![]() | 時載りリンネ! 4 とっておきの日々 (角川スニーカー文庫 203-4) 清野 静 角川グループパブリッシング 2008-10-01 by G-Tools |
「夏休みの自由研究は、流れ星を止めるのっ!」。宿題に切羽詰まったリンネが言い出した僕らの夏の終わり。 つーか、時止めの力って宇宙まで届くのかな? 時を止める少女が織りなす、わくわくする4つの大冒険!
どきどき、わくわくが止まらない
活字嫌いな文学少女、リンネの日常風景を描いた短編集です。
いつも突拍子もないことを思いつく彼女ですが、夏休みの自由研究のために、時載りの力で流れ星を止めて写真に撮ろうと言い出すお話、『天体観測』は、いつになくスケールがでかい。

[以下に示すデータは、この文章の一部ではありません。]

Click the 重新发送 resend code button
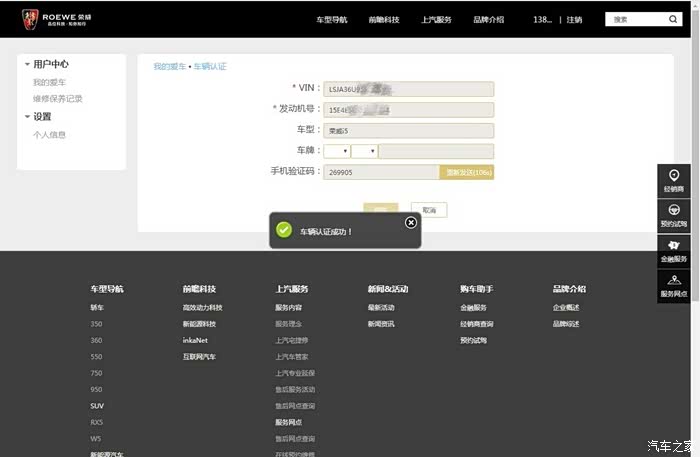Image resolution: width=700 pixels, height=457 pixels. pos(466,172)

リンネの提案を検証する遊佐と久高の議論を聞くと、いかにとんでもないかよくわかります。
でも、できるできないは、実際に挑戦してみなくちゃわからない。だから物事は楽しいんですよね。
そして現実に体験して得た経験は、どんな本を読むより勝る。
流星雨を見た彼らの感動は、ただ部屋にこもっているだけでは味わえなかったんじゃないかな
リンネの活発さが改めて表れているのが、威張りんぼな男子に女の子だらけのチームでフットサル勝負を挑む『フィーバー・ピッチ』。
ボールを持てば運動神経バツグンなリンネの独壇場なわけですが、さらに試合中に能力まで使うのは卑怯な気がしないでもない。リンネはまだしも、凪はやりすぎ。

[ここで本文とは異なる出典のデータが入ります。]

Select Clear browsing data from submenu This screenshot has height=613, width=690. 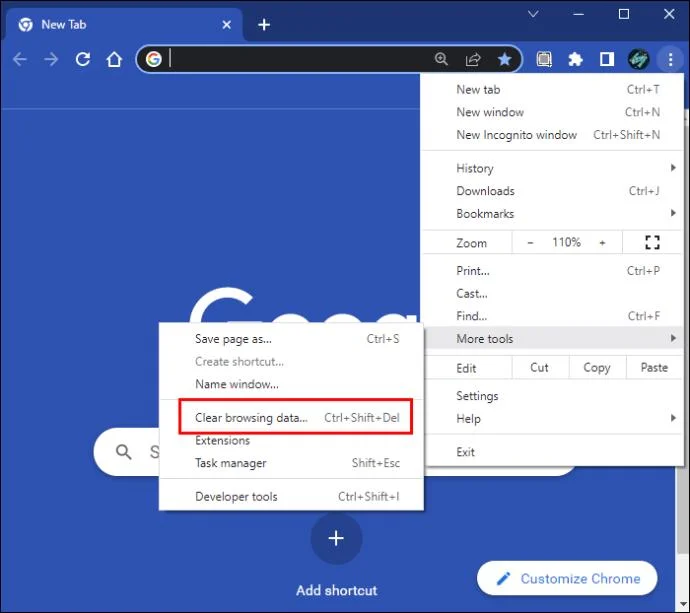251,418
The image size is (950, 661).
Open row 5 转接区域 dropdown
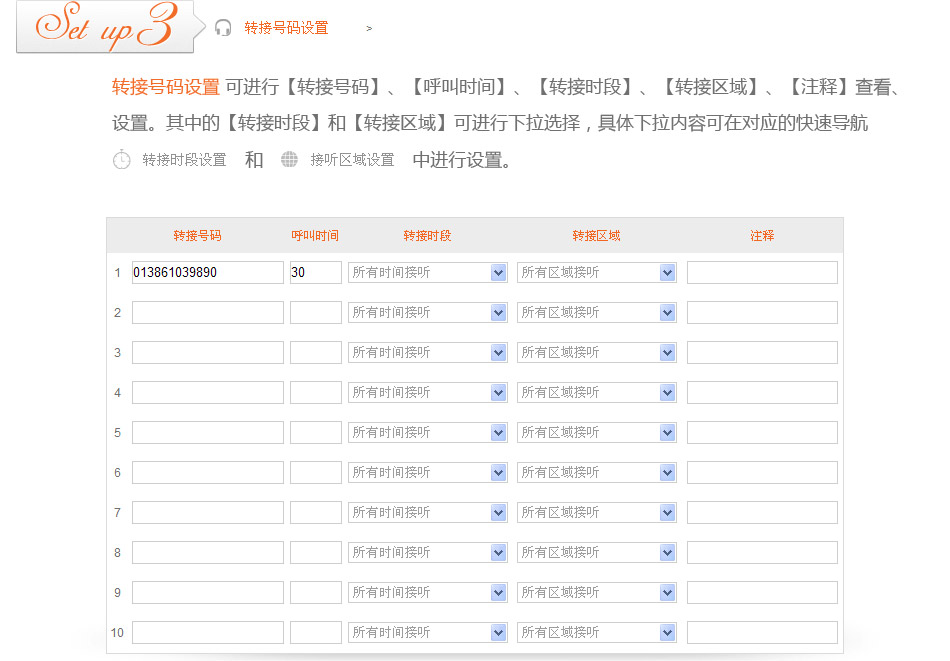tap(597, 432)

リンネは、遊びや面白そうなことが絡むときだけ嫌いな活字にもやる気になるんですよね。
まあ同感です。人間、遊びは全力で、勉強や仕事はほどほどにやっておくのが一番です。
誰とでもすぐに仲良くなってしまって、わくわくどきどきに顔を輝かせるリンネの明るさが元気をくれます。
リンネばかりではなく、いつも箕作家の書庫でリンネを出迎える美人司書、Gの日常を描いた『ジルベルト・ヘイフィッツの優雅な日々』では、毎日、司書の仕事に励む彼女の素顔がちょっぴり覗けます。
お互いに親しげに話すGと知らない男性の姿を見て、二人の仲を誤解するリンネが面白かった。
自分のことをあまり話さないGが、ほんの少しずつだけれどリンネの家族への思いを明かすところが愛に溢れてよかったです。
この二人って、お淑やかなお姉さんとお転婆な妹という典型的なタイプの姉妹ですよね。
最終話の『凪、凪、夕凪』は、いつも不自由を強いられている久高の妹、凪が一ヶ月に一日だけ自由に振る舞える「凪の日」を描いたお話。
この娘も普段から無口無表情なだけに、何を考えているのかよくわかりません。
けど、お兄ちゃんが大好きってのは伝わってきます。それなのに久高は妹に冷たくないかと。
リンネとは真逆にゆっくりと時間が流れているような彼女のスローテンポが和みます。
時載りの出生について聖書のバベルの話が出てきたところを見ると、やはり凪も今後の物語のキーパーソンになってくるのかなぁ。
これからもわくわくするような彼女の冒険の物語を期待しています。